Shopping online is easiest with plastic, but some plastic is better than others. It's advisable only to use credit cards, rather than debit cards, for online shopping. Credit cards represent an extension of credit, while debit cards draw directly from your bank account. Once in possession of your banking information, hackers can do much more damage to your finances than with your credit card number.
Under the Fair Credit Billing Act, consumers are protected in the event of identity theft or fraud -- if they use a credit card. This law protects account holders by limiting their fraud liability to $50. Payments for unauthorized charges to a credit card can also be put on hold and investigated [source: FTC]. Even better, most credit card companies offer more protection, sometimes limiting consumer liability for fraud to zero. Using a debit card affords you some federal protection as well. If you notify your bank of a fraudulent debit card purchase within two days your liability is limited to $50; after that it raises to $500 [source: Bankrate].

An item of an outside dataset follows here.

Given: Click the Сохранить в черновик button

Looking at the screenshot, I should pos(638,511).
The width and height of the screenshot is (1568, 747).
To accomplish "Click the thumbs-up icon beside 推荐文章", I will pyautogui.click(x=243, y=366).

Most credit card companies now offer single-use credit card numbers for online shopping. These expire after one purchase and only your credit card company knows which account it's linked to.
Using only one credit card for online shopping is another great way to head off potential online shopping headaches [source: Consumer Reports]. If you have one credit card number sent via cyberspace, the potential for fraud is limited to that one account. Should a hacker come by your account information, you'll have only that credit card company to contend with.